From the data underneath, reproduce exactly the stretch that begins at the line with "Open the 変換" and ends after the line with "Task: Select the Annotate tool".
==== Dataset records ====
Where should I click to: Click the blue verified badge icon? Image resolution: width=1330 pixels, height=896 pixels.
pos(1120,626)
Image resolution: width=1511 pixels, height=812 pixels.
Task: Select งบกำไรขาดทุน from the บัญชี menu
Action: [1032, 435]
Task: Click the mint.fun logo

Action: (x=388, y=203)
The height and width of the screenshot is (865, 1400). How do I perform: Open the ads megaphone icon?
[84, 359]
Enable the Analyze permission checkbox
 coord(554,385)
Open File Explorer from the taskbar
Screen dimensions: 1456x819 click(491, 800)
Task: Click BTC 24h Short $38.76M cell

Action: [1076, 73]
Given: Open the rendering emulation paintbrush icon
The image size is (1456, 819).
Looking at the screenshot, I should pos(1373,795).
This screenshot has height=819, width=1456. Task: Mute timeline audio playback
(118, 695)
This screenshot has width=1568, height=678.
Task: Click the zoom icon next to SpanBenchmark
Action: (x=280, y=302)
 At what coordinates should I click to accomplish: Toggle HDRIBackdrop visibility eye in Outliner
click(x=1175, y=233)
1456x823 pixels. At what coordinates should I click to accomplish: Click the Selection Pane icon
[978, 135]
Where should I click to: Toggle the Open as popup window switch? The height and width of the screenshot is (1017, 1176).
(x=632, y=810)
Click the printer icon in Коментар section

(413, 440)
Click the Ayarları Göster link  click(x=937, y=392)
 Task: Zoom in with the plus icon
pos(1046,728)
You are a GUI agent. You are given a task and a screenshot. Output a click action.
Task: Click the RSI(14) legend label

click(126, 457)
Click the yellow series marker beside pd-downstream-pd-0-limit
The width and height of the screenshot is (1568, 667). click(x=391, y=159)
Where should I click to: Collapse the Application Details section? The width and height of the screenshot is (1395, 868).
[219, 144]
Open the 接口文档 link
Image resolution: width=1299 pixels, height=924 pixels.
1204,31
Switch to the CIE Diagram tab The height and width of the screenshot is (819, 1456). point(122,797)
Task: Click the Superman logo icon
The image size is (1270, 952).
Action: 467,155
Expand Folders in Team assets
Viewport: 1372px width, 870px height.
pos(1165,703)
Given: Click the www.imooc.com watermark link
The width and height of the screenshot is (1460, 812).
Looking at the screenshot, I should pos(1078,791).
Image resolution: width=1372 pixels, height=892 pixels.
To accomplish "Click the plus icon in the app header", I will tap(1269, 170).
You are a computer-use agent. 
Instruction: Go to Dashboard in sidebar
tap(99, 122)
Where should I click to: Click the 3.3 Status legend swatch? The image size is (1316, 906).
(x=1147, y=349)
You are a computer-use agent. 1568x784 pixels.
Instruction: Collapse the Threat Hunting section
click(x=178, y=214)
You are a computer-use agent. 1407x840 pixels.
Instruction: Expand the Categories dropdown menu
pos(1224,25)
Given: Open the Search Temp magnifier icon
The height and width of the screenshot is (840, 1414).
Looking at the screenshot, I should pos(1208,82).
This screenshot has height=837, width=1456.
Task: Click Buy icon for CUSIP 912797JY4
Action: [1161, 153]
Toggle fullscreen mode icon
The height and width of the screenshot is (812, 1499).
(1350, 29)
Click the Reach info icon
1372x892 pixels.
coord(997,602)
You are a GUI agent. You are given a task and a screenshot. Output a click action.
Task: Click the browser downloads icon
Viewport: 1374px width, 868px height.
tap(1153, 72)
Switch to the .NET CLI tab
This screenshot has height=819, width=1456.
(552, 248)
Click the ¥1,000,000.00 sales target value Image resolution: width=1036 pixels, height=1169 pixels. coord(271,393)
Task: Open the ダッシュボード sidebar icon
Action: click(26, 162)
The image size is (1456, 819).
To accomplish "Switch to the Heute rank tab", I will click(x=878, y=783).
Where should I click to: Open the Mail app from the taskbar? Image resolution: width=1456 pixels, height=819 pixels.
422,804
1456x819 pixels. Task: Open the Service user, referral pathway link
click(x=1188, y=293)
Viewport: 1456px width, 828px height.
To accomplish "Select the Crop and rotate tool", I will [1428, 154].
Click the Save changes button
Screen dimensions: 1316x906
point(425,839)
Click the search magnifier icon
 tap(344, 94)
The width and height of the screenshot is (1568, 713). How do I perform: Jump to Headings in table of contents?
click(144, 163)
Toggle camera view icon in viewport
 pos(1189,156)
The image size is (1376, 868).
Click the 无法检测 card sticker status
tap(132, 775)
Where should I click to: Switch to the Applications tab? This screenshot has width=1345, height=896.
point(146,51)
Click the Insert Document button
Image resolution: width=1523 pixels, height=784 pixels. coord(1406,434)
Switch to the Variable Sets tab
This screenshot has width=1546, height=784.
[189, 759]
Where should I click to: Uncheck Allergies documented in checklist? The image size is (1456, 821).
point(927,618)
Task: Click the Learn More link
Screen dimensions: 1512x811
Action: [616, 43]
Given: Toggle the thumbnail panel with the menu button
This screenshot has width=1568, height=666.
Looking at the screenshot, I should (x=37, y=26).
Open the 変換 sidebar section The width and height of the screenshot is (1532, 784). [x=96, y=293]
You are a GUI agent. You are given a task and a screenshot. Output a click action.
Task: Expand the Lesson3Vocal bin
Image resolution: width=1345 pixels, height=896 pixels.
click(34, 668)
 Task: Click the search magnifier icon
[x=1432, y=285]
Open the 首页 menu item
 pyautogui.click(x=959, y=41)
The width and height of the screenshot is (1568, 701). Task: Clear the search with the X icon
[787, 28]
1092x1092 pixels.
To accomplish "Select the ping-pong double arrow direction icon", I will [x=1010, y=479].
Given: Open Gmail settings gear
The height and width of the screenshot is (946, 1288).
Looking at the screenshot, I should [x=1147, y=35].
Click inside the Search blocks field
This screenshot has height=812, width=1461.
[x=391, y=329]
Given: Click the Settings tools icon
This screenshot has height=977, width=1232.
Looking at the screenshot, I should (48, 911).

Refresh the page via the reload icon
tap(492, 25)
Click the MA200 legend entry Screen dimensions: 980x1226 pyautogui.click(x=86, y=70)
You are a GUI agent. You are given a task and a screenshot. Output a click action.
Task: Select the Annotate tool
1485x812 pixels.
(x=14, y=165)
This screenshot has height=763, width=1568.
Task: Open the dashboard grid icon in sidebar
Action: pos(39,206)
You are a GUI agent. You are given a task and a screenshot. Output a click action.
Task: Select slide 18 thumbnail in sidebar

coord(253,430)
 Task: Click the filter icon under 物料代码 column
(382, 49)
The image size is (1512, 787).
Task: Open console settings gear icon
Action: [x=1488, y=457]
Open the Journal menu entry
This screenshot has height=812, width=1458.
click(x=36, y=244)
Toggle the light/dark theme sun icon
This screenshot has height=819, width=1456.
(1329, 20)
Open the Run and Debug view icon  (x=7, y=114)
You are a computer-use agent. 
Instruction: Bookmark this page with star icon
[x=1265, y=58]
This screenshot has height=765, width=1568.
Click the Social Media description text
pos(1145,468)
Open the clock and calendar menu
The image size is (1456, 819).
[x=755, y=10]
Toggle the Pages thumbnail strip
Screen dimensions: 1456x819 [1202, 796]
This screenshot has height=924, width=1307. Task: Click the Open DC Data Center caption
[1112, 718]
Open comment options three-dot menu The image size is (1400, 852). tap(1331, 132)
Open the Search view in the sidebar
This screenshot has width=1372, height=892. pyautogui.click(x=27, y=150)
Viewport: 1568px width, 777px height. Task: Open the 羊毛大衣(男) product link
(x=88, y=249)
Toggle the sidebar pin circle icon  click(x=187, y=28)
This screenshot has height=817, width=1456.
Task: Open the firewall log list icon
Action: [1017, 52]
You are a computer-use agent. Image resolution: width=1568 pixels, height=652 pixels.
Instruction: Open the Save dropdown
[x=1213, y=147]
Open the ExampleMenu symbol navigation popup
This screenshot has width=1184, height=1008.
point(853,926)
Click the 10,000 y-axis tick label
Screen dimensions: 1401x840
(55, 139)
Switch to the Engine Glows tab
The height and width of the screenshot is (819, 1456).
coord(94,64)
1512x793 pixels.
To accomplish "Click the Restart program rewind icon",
====
| Response to this exercise |
Open the 変換 sidebar section The width and height of the screenshot is (1532, 784). [x=96, y=293]
You are a GUI agent. You are given a task and a screenshot. Output a click action.
Task: Expand the Lesson3Vocal bin
Image resolution: width=1345 pixels, height=896 pixels.
click(34, 668)
 Task: Click the search magnifier icon
[x=1432, y=285]
Open the 首页 menu item
 pyautogui.click(x=959, y=41)
The width and height of the screenshot is (1568, 701). Task: Clear the search with the X icon
[787, 28]
1092x1092 pixels.
To accomplish "Select the ping-pong double arrow direction icon", I will [x=1010, y=479].
Given: Open Gmail settings gear
The height and width of the screenshot is (946, 1288).
Looking at the screenshot, I should [x=1147, y=35].
Click inside the Search blocks field
This screenshot has height=812, width=1461.
[x=391, y=329]
Given: Click the Settings tools icon
This screenshot has height=977, width=1232.
Looking at the screenshot, I should (48, 911).

Refresh the page via the reload icon
tap(492, 25)
Click the MA200 legend entry Screen dimensions: 980x1226 pyautogui.click(x=86, y=70)
You are a GUI agent. You are given a task and a screenshot. Output a click action.
Task: Select the Annotate tool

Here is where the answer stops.